A team of researchers working at Brown University say the planet's inky appearance may be the result of a near constant rain of impacts from tiny specks of cometary dust that "painted" the planet black over billions of years.
The research was published Monday in Nature Geoscience.
Scientists have long wondered why Mercury was so much darker than our moon -- reflecting just one-third of the amount of light that the moon reflects.
The two bodies are often compared, explained lead author Megan Bruck Syal, who is a postdoctoral researcher at the Lawrence Livermore National Laboratory in Livermore, Calif. They are roughly the same size, and because neither one has much of an atmosphere, they are both subject to a constant bombardment from bits of space dust and other micrometeorites.
(Here on Earth, micrometeorites burn up in the atmosphere, causing shooting stars).
Many airless bodies get their dark color from iron-bearing minerals on their surface, but that is not the case with Mercury. Observations by NASA's Messenger spacecraft have shown that the surface of Mercury is less than 2% iron. Scientists intent on solving this mystery had to look for another darkening agent.
"One thing that hadn't been fully considered before was carbon," Bruck Syal said. "Carbon is really abundant in comets and could be delivered by cometary dust."

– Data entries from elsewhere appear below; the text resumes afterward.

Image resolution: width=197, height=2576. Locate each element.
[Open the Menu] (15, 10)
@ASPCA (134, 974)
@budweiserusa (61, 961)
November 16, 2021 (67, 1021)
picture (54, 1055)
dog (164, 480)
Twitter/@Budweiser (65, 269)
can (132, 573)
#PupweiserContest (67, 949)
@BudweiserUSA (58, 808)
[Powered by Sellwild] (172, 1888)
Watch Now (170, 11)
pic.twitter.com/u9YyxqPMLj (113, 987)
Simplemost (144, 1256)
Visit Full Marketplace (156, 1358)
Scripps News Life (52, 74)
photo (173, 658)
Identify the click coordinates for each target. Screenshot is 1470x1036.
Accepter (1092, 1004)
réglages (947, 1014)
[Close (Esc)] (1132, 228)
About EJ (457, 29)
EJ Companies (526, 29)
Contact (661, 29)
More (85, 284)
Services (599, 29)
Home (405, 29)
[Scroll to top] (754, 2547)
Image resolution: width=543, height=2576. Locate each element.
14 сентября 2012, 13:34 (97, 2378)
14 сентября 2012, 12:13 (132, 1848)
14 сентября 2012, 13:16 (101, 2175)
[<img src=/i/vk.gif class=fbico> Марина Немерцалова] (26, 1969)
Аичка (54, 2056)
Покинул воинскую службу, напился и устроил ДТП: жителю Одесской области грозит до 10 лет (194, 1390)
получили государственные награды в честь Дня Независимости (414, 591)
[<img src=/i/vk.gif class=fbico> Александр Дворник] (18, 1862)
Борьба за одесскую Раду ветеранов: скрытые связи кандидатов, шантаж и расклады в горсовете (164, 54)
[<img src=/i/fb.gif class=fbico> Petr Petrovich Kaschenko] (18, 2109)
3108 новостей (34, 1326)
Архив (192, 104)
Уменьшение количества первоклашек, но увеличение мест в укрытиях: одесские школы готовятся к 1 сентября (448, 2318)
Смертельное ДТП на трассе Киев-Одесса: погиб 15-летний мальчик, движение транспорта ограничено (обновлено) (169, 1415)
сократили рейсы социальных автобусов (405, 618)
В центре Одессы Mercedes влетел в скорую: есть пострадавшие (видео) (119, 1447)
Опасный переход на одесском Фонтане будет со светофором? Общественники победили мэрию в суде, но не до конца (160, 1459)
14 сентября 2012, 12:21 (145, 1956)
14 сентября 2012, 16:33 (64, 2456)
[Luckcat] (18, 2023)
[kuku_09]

Paradoxically, full-size comets could not be responsible for depositing enough carbon on Mercury's surface to darken it. That's because a large comet would strike the planet with so much speed that all the impact material would go shooting off into space. But impacts from cometary dust were a different story.
"The little dust particles less than a millimeter in size are also very carbon rich, and they come in at lower speeds," Bruck Syal said. "We did a lot of calculations about different impact angles and velocities and found you could retain most of the material on the planet."
After determining that carbon from cometary dust could remain on Mercury's surface, the team had to make sure that Mercury would be hit with enough dust to account for the planet's dark appearance.
Here again, the pieces fit together. The density of cometary dust increases as you get closer to the sun, and after further calculations, the researchers determined that Mercury is likely struck by 50 times as many bits of cometary dust as the moon.
"It's pretty constant," Bruck Syal said. "Unlike asteroid or comet impacts that are kind of hard to predict, this is more of a steady state."
The final step was to make sure that the impact of carbon dust on the surface of Mercury would indeed have a darkening effect. To test that, the researchers turned to the NASA Ames Vertical Gun Range in Mountain View, Calif. There a 14-foot cannon fueled by hydrogen gas allows researchers to shoot projectiles into targets at speeds of more than 3.5 miles per second, imitating celestial impacts.
By creating target materials similar to what they expect to find on the surface of Mercury, the scientists were able to demonstrate that cometary dust impacts would indeed produce dark materials that would be deposited on the planet's soil.
The hypothesis addresses a lot of questions about what is making Mercury so dark, but Bruck Syal said it still needs to be tested.
"I know the Messenger mission is doing a low-altitude campaign right now trying to get more carbon abundance data," she said. "If we could have some outside verification of how much carbon there is ... that would be the ultimate test."